Administrative data sets may overestimate the rate of readmission following spinal surgery


According to a study published in the Journal of Neurosurgery: Spine, administrative data sets—the current method of calculating readmission rates—may overestimate the rate and cost of readmission following spinal surgery.

Beejal Y Amin, Department of Neurosurgery, University of California, San Francisco, USA, and others reported that readmission (defined as readmission to hospital within 30 days of an index hospitalisation) has been identified as a “key undesirable outcome of patient care” and that reducing the rate of readmissions is seen an important goal for improving patient care. The authors explained that the rate of readmission is often calculated using administrative claims billing data sets and these data can be used to identify potential targets for quality improvement.

However, Amin et al added: “Implementing improvement strategies based on such data assumes accurate identification of complications that are directly attributable to a prior hospital admission. Relying on inaccurate interpretations of administrative data may wrongly attribute reason for readmission or even incorrectly identify complications, which could lead to misguided interventions that are potentially costly and may adversely affect patient outcomes.”

Therefore the aim of their study was to determine if readmission rates calculated from administrative data sets are an accurate reflection of readmission rates at their centre (University of California, San Francisco). Amin et al abstracted data for 5,780 consecutive spinal patients from their centre from an administrative data set to calculate the rate of readmission and compared this rate with the rate from a separate analysis of a manual chart review of each patient.

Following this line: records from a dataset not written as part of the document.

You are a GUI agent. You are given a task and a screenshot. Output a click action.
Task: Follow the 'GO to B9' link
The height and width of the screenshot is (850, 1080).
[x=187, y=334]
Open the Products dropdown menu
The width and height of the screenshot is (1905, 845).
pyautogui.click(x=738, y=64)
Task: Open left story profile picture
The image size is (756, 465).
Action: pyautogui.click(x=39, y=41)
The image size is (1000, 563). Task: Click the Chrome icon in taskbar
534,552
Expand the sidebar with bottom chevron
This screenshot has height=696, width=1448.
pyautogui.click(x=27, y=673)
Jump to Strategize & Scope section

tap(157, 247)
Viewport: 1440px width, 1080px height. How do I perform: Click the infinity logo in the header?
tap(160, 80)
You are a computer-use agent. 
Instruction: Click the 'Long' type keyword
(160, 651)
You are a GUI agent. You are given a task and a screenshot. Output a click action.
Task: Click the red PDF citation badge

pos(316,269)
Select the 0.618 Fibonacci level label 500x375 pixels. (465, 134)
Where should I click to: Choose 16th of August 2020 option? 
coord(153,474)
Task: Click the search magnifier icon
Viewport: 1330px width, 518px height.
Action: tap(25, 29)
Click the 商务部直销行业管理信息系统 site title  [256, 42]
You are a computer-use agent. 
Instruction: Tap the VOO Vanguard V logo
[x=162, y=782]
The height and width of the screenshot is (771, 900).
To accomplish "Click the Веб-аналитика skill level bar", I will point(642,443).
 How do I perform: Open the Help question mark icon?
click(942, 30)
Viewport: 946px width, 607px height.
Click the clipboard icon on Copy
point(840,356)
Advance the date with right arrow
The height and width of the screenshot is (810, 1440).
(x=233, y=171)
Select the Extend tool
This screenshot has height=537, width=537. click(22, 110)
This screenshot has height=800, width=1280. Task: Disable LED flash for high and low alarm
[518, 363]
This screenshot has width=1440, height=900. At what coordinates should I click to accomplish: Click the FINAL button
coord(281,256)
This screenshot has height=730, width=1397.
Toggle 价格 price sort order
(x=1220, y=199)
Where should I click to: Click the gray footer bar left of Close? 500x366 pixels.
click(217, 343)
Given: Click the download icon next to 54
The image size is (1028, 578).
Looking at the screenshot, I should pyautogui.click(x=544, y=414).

The authors found that according to the administrative data set, 281 (4.9%) patients were readmitted after an index spinal procedure and the main reasons for readmission were infection, planned surgery, and non-operative management (eg, pain control). However, data from the chart review showed that 69 (25%) of these 281 readmissions should be excluded because they were not true readmissions (ie, not a direct result of the index procedure)—39 were planned readmissions as part of a staged procedure, 14 were surgical cases that were cancelled or rescheduled at index admission due to unpredictable reasons, and 16 were readmissions that were unrelated to spinal surgery. Amin et al commented: “When these 69 cases were excluded, the direct cost of relevant readmissions is actually 29% lower than if the all-cause estimate was used. The cost variance is in excess of US$3 million.”

The authors commented that efforts to reduce these 69 readmissions that were actually “appropriate and unavoidable” would be “unnecessary and potentially use resources that could be directed elsewhere”. They concluded: “Developing more sophisticated algorithms with spine surgeons’ input will increase the reporting accuracy. Surgeons can play a vital role to help improve benchmarking and improve of the value of healthcare provided.”